Problem description: Scan the records and identify every line in which the string "will" occurs, then return those lines.

Data records:
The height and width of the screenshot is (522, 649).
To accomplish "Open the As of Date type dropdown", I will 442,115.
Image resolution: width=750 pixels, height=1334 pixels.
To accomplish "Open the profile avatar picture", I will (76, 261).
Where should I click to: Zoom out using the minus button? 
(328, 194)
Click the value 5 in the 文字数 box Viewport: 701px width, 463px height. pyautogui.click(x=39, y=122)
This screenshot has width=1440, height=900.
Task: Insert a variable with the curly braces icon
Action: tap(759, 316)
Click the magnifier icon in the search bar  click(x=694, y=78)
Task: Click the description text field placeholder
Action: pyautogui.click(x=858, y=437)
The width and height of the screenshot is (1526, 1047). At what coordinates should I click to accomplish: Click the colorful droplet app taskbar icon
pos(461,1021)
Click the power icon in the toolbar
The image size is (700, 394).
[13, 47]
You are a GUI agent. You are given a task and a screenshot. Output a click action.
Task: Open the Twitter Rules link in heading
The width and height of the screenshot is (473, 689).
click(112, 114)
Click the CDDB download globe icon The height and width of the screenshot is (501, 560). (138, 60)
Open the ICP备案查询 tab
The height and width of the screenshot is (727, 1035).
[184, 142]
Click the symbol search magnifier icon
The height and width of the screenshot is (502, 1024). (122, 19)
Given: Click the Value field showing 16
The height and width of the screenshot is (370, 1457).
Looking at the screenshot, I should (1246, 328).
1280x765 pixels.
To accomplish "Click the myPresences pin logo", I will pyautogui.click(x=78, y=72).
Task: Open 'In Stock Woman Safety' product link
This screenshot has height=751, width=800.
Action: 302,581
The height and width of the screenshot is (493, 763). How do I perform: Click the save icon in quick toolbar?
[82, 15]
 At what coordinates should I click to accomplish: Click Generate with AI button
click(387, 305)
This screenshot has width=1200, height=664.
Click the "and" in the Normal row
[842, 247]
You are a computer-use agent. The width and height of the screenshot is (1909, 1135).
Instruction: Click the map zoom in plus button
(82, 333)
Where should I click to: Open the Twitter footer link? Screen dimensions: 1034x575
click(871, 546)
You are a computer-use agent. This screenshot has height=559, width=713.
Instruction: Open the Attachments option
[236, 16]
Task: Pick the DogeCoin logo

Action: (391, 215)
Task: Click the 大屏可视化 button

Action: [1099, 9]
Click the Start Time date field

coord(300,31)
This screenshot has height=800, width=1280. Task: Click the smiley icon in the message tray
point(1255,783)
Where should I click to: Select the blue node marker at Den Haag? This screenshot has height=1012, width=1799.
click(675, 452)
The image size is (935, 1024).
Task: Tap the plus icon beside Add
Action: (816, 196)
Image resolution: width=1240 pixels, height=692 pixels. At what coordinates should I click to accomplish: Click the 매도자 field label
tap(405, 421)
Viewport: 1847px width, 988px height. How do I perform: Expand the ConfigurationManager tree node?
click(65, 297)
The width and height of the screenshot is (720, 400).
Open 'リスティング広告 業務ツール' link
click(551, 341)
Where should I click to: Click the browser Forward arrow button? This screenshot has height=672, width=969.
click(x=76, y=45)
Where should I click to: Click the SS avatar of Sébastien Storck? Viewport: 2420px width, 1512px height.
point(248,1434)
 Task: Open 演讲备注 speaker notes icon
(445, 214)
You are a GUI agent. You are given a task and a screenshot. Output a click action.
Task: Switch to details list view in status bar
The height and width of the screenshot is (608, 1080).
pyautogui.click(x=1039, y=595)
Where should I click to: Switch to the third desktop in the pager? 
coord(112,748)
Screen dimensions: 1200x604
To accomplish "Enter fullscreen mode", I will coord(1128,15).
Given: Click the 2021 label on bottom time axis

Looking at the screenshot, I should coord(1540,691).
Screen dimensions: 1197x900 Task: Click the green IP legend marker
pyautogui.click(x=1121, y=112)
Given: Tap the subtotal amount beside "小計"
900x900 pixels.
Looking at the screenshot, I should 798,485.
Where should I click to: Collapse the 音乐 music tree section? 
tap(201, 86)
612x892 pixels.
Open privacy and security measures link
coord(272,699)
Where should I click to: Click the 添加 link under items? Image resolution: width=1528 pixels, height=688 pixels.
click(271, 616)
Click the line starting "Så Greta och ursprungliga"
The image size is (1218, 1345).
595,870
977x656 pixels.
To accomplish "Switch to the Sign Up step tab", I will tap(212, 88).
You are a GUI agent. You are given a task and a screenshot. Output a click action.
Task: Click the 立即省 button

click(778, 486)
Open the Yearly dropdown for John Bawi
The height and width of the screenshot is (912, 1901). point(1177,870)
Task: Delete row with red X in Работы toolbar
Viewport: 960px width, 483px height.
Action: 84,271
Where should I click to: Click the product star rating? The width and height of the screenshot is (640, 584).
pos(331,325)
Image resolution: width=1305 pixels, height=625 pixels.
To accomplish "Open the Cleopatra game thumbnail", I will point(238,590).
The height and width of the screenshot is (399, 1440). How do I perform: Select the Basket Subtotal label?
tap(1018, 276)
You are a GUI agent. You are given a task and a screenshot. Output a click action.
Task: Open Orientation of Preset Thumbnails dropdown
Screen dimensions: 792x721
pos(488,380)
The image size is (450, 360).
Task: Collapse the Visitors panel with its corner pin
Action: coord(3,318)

Task response:
To accomplish "Open the As of Date type dropdown", I will 442,115.
To accomplish "Open the profile avatar picture", I will (76, 261).
To accomplish "Click the myPresences pin logo", I will pyautogui.click(x=78, y=72).
To accomplish "Enter fullscreen mode", I will coord(1128,15).
To accomplish "Switch to the Sign Up step tab", I will tap(212, 88).
To accomplish "Open the Cleopatra game thumbnail", I will point(238,590).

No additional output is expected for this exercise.